By: Christopher Lewis
The EUR/USD pair has fallen in a particularly bearish session on Wednesday as the German government has failed to sell half of the expected bond sale for the day. The markets have been struggling to break below the 1.35 – 1.34 area as it showed itself to be significant support for this pair that seems to defy gravity.
The pair is seeing serious pressure in the US session as well, which is known for buying the Euro and selling the Dollar. The pattern of late has been to reverse the selling in Europe, especially in the afternoon once the European traders have gone home for the day. The stock market is almost completely correlated with this pair now, and as such this pair is almost religiously bought up by Americans. The pair is now entering a dangerous phase for those bulls though.
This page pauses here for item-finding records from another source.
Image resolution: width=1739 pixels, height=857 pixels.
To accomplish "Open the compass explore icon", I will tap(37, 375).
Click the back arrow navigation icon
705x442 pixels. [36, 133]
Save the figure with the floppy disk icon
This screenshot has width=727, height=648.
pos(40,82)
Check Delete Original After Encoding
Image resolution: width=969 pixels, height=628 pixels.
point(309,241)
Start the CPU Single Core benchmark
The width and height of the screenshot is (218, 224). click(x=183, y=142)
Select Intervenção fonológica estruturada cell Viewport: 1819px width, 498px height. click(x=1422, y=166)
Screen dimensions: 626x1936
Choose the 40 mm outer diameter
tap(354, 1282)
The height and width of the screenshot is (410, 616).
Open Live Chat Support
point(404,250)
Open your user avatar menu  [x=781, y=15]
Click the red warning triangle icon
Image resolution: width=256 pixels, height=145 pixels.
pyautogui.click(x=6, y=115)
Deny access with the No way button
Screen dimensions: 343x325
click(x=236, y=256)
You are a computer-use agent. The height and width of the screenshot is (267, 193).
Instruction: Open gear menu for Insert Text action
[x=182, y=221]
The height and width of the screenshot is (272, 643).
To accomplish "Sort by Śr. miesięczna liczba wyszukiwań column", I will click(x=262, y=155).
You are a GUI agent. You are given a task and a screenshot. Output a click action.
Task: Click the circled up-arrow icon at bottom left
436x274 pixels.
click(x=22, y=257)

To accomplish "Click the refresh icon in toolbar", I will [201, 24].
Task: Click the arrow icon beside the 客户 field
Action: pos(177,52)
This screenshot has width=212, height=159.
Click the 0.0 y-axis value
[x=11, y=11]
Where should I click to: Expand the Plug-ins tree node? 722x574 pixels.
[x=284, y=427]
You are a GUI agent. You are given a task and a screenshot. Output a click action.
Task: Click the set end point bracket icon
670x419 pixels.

The breaking down to the high 1.33 handle has signaled that the pair may be ready to test the bottom of the support band all the way down to the 1.31 level. The breaking below of that level would be disastrous for the Euro, and would signal much, much lower rates. The pair has been a “sell the rallies” pair for a while now, and should continue to be. The market does tend to pop suddenly on Euro-positive headlines, but the rallies have all failed to produce anything of a lasting nature. Euro bulls have been burnt so many times by this, one has to wonder how much more they are willing to put up with. Simply put, the entire future of the Euro is being questioned at the moment, and this isn’t a good sign going forward. Even if the Euro is ultimately saved, how many other currencies are being questioned about their future at the moment? It really is starting to get that bad.
Selling rallies will continue to be the way forward for this pair in the foreseeable future.